DjangoExceptions alerts mysteriously failed to send notifications

Before the TypeError exceptions (tpo/web/donate-neo#122 (closed)) were fixed (!53 (closed)), we were getting repeated alerts that were firing, but not being sent on IRC.

Here is a graph of the pending and firing alerts for the DjangoException rule in the 24h before the TypeError fix was deployed :

image

There you can just plain see the alert is in the "firing state". Yet on the #tor-alerts IRC channel, things were utterly silent.

I don't quite understand why those alerts didn't fire (and flap!) like crazy. The Grafana panel above clearly shows the alerts firing, and sometimes for 5 minutes, that, in my understanding of Prometheus alerting rules, should have triggered a notification. Take this range for example:

image

(from 2024-09-18 09:14:55 to 2024-09-18 10:36:30)

there you can see a case where an alert was firing for 5 minutes straight, yet we've never seen anything about this in the IRC channel.

looking at the actual exception counter rate:

image https://grafana.torproject.org/d/f36842c2-af41-48c2-ab71-442307ba2f75/donate-neo-donations?orgId=1&from=1726650895000&to=1726655790000&viewPanel=24

... is interesting, because it shows that we almost never got a solid 10 minutes of "one exception per minute" increase.
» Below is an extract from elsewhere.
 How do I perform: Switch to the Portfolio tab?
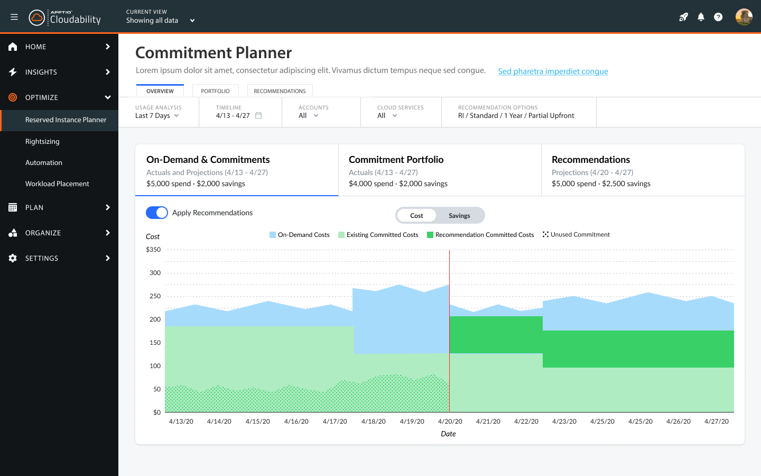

It always petered out after a bit.

That was my main motivation between !53 (closed): to test the theory that for: is the thing that is keeping notifications from being sent. But I don't quite buy it: for: is what makes the difference between a pending and firing alert, and the alerts are clearly firing.

So something else might be up here.

In any case, worth investigating further.